An underground Christmas dinner

Don’t worry — it’s gonna be fun.

It’s very hot today in Southern California.

The waiter arrives. Really, it’s blazing hot in Southern California today. Tony the American smiles exaggeratedly at the half-cheerful-half-slave little man, taking his glass of pina colada tequila boom boom straight from the tray.

“Thank you very much, Jeremy!”

But Jeremy is not the waiter’s name.

The weather is superb, the ocean waves have gone on vacation too, the sea is smooth as olive oil. Tony is the American in this story, and he is enjoying that sparkling cocktail, spread out on his deckchair, in fiery red Bermuda shorts, all paid by True Electra Corporations. Self-awarded travel prize, as he gave it himself, after having stated that the prize should have gone to those who would have got more contracts in the specific energy-saving category, where only he excelled (with any trick of the numbers allowed). Then two weeks on Southern California sand, with nothing to do apart from smiling and scratching your balls, under the inspiring warm ocean sun.

Ready for the plot twist?

Ready, we’re all ready.

The sand begins to gently shake. There is like a suction happening there, Jeremy the waiter runs off with the bowl of peanuts he was bringing to Tony the American. The latter, seeing the waiter running away, turns his American head and sees this growing hole. His reaction is an Olympic jump, a rotating flying cocktail and he is standing on the deckchair, ready to shit on himself.
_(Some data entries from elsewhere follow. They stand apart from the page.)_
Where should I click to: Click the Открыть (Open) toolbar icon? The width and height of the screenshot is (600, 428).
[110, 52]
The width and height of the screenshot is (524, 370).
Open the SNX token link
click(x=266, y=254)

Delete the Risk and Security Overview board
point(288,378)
The suction becomes a hole about one and a half meter wide, with flashes of light beginning to come out of it, and puffs of red dust and tops of real flames making such a nice effect, hit by the light of Southern California.

Tony is motionless now, standing on the deckchair, his forehead beaded with sweat, also because the hole is only a few meters from him and gives off an extraordinary heat. These are seconds when nothing happens, only the flames increase in height, but we know very well that Tony is who they want, down there in the hole. Him, his Bermuda shorts, his arrogant tanned skin, reddened by the ‘O sole mio’ of Southern California.
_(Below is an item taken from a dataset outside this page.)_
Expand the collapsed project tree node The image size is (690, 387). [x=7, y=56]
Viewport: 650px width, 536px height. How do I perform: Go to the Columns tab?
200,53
“No, it’s not for me. No.” but he thinks.

A skeleton looks out from the hole. White-white-whitest possible, bones only and nothing else, romantically toasted by the fire, as everyone likes things a little toasted. He comes out half-length, he smiles as only a figure with a skull instead of a face can easily do: a nice, pleasant smile.

“Tony, we’re waiting for you, Christmas dinner, you damn bastard!”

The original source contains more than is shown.